Violence prevention efforts cannot occur in silos. Students and schools are embedded in broader communities. Students take what happens at home and in their community into the school building (and vice versa), whether that be stress, trauma, or violence itself. Many issues such as truancy and inattentiveness in class are attributed to lack of interest in school, but often there is a deeper reason, such as fear of violence on their way to and from or at school. That is why it is so important to have school-based mental health services in every school to foster environments where students feel safe and can also receive support for any stress and trauma they experience. I also reminded members of the GVPT, many times, how the critical workforce shortages impede our ability to support all students. Although I did not notice this myself, I was told by the NASP staff who accompanied me that my comments appeared to really resonate with members of the GVPT and some even silently clapped when I mentioned the need to address workforce shortages.
The forum ended with a Member asking me my favorite question from the day: What else can policy makers do as we all continue working to end gun violence once and for all? I continued to beat the drum and asked her, and all the other Members present, to fund school-based mental health services and efforts to address the root causes of shortages. As Rep. Danny Davis (IL-7) had said earlier in the forum, "An ounce of prevention is worth more than a pound of cure." Comprehensive school-based mental health services are highly beneficial to students' well-being, safety, and academic achievement, and I urged policy makers to make robust investments to address the critical workforce shortages of school and community-based providers and to diversify the field.
We must focus on solutions and efforts that empower our young people with a sense of agency and give them the social-emotional tools to make change.
By using NASP's voice to support efforts to end gun violence-and in the broader conversation of school safety-we can help empower the students we serve and empower ourselves. Last September in Communiqué, I wrote that radical hope demands that "We believe in 'what could be' and that our collective actions have the potential to transform the future." The fruits born of radical hope inspire us to create the world in which we want to live and take action. I firmly believe that advocacy is an act of radical hope, and it is a necessary component of our work as school psychologists.

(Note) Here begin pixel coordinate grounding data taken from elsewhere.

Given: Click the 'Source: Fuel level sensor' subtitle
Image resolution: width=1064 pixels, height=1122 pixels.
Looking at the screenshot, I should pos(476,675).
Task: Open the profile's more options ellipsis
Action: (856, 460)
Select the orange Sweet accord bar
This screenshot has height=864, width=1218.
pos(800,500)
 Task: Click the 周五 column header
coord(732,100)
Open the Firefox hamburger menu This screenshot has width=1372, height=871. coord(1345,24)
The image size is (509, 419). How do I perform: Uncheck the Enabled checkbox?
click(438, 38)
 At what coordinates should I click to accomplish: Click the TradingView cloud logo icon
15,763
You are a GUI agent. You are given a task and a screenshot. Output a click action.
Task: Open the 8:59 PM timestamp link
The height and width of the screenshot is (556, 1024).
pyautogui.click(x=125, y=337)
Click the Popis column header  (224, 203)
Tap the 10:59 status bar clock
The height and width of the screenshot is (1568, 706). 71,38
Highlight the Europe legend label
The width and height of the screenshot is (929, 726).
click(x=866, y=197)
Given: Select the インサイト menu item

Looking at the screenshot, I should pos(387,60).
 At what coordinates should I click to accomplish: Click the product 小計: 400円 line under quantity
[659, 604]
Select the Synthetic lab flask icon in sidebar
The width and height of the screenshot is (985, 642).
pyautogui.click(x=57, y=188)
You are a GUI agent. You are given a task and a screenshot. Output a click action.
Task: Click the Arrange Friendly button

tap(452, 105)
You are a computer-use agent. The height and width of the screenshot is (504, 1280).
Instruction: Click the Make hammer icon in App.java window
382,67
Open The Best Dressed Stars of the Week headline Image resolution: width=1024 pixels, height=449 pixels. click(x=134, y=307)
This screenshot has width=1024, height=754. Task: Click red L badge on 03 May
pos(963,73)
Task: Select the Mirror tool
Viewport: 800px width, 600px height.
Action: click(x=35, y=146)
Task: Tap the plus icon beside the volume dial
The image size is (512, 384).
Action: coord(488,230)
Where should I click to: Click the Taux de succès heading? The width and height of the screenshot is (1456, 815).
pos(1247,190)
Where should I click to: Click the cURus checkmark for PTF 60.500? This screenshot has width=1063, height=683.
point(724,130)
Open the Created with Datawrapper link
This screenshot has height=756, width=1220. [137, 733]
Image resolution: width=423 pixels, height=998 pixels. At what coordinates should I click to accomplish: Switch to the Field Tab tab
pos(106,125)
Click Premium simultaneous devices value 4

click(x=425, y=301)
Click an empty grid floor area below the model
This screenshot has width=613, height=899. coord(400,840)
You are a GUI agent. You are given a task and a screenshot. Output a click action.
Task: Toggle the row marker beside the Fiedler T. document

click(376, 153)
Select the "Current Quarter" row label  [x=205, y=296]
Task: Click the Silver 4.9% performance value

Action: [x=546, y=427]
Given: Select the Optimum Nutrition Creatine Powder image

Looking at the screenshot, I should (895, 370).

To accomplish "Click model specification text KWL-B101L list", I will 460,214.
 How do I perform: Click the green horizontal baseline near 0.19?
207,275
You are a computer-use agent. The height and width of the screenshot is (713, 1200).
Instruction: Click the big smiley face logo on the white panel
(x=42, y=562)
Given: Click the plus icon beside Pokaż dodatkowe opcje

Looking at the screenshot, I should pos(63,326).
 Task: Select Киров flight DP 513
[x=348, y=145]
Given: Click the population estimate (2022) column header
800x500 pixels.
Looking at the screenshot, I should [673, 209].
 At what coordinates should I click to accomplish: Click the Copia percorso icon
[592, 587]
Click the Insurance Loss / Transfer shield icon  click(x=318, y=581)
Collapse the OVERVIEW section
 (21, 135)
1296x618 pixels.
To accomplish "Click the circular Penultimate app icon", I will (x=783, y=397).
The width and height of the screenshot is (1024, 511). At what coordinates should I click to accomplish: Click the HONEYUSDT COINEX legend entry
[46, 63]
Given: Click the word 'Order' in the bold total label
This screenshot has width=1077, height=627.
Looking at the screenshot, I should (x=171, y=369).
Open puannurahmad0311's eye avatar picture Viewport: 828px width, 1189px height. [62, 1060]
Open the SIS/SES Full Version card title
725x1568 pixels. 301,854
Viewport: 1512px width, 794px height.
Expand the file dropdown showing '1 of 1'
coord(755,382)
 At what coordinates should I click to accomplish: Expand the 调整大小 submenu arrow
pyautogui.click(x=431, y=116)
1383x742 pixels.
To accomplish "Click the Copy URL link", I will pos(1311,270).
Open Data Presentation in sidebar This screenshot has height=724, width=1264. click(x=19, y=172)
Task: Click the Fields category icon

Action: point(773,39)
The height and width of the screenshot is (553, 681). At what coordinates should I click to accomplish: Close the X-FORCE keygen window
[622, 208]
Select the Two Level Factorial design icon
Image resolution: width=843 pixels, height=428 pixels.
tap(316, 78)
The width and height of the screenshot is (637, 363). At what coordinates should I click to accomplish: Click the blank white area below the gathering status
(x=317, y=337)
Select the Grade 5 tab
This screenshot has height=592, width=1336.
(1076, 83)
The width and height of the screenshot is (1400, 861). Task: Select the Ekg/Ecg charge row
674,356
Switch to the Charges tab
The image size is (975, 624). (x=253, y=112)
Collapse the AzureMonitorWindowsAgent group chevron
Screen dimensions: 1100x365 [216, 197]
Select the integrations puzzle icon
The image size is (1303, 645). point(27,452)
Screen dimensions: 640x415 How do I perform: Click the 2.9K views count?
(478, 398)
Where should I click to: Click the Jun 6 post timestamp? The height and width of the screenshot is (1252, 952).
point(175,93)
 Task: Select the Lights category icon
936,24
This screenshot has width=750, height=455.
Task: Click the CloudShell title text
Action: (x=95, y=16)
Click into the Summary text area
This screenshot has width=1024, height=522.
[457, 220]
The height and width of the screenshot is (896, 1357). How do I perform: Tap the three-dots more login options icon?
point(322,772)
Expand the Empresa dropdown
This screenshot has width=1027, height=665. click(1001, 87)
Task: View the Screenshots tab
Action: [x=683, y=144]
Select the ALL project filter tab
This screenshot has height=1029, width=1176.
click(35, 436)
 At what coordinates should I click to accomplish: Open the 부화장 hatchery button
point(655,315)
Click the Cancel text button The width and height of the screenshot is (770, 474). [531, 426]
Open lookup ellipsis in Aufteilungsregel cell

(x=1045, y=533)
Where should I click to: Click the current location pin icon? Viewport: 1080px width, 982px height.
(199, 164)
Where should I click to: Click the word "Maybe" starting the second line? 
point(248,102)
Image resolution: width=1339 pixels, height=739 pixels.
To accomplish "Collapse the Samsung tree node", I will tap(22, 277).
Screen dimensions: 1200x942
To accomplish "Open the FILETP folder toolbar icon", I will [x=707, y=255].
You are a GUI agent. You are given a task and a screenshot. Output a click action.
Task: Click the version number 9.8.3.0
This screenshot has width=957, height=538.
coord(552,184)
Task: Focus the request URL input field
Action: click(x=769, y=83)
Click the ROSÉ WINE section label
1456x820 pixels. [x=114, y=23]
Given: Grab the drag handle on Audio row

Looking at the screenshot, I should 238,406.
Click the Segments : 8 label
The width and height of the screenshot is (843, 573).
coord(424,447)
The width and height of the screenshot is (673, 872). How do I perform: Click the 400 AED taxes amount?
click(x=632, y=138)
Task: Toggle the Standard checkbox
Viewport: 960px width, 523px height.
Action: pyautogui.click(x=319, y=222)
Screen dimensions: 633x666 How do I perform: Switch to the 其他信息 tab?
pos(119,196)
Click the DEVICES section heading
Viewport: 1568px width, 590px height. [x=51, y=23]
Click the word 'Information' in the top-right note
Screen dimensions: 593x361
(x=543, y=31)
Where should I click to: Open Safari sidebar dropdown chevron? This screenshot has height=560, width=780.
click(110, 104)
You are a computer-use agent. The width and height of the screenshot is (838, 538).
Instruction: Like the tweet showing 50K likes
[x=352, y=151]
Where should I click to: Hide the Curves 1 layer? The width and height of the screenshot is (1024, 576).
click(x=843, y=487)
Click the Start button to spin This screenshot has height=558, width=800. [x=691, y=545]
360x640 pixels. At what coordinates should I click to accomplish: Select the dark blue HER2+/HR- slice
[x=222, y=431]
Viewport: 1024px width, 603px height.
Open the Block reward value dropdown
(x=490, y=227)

During my presidency, I have engaged with policy makers and educated others on key issues affecting school psychology. But our association's president alone does not carry NASP's voice. All NASP members carry it, too, and it is equally important that you engage in advocacy to advance evidence-based, good policy at the local, state, and national levels.
As my time as NASP president comes to a close, I call upon all of you to loudly and proudly share NASP's voice along with your own by advocating for your students, evidence-based policy, and a world built on radical hope.